Да, все получится! Я мог рассчитывать на Хесуса больше, чем ожидал. Вот что значит — общие интересы, как они сплачивают людей! Да, доктор прав — миром правят деньги. Именно они — источник крепкой дружбы.
«Как по мановению волшебной палочки, — подумал я, беря со стола рулон с объявлениями. — Сеньор дель Вале, сеньор Диас, Хесус… Я убежден, что и нотариус Серрега поможет. Деньги — как волшебная палочка. Взмахиваешь ею — и оп! Взмахиваешь снова — и оп! Взмахиваешь — и оп! Тот, кто придумал деньги, был великий фокусник. Чудодей».
Было два часа пополудни. Солнце уже нещадно палило.
Но все-таки хорошо, что я нахожусь по эту сторону магии. Если находиться по другую, то в лучшем случае будешь ее обслуживать, а в худшем — она обернется против тебя. А что будет, если магия обернется против тебя? Даже думать не хочу — тогда несдобровать.
Я вышел на улицу и направился в сторону рынка. Мне хотелось начать именно с него.
Рынок на улице Ферия был заполнен людьми. Я расклеил там несколько объявлений и вернулся обратно на Сьерпес. Нужно было обязательно расклеить еще около больницы «Сан Хуан де Дьос» и на площади Сан-Франциско. От Сан-Франциско я отправился к бирже и кафедральному собору. Биржа — очень важное место. Мелкие торговцы обычно на Ферии, а вот крупные — все здесь. Лучшей клиентуры еще поискать! На Площади песен царило большое оживление — и не столько из-за торговцев, сколько из-за рабочих, которые достраивали биржу. Это было огромное уродливое здание — абсолютно в стиле Хуана де Эрреры. Ведь Эскориал — тоже дело его рук. Кто-то должен запретить ему строить что бы то ни было — ну, разве что только гробницы. Какое счастье, что кафедральный собор строил не он. Когда я впервые приехал в Севилью, я был поражен. Я никогда прежде не видел такой огромной, такой величественной и прекрасной постройки. Я наклеил два объявления возле его дверей. Потом поднял глаза кверху, к Хиральде. Статуя Веры снизу казалась маленькой черточкой в небе.

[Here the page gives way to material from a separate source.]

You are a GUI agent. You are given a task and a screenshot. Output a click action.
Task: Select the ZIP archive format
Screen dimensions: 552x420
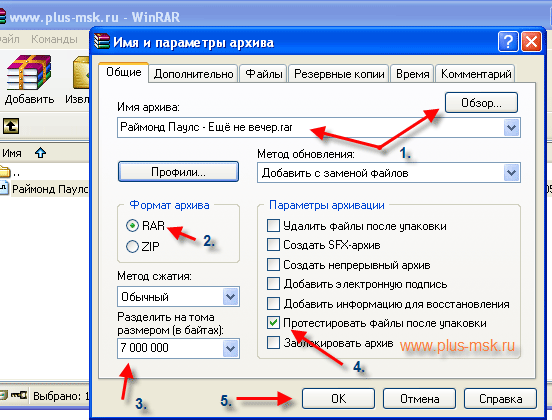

Солнце отражалось на блестящей поверхности ее щита, будто в маленьком стеклышке, как в песчинке, Пелетье. Но тот, кому пришло в голову использовать статую как флюгер, был поистине изобретательным человеком. Если уловить момент, когда поднимается ветер, можно увидеть, как статуя поворачивается и словно осматривает город — вечером она повернута в одну сторону, а утром — в другую. Вера… Этот мир полностью прогнил, он — как испорченный плод, который грызут черви-деньги. Он — пленник природы, и его давно пора выбросить на свалку. И только Вера этого не знает и неустанно вертится под порывами ветра, держа щит в одной руке и пальмовую ветвь в другой. Пальмовая ветвь указывает направление, откуда дует ветер.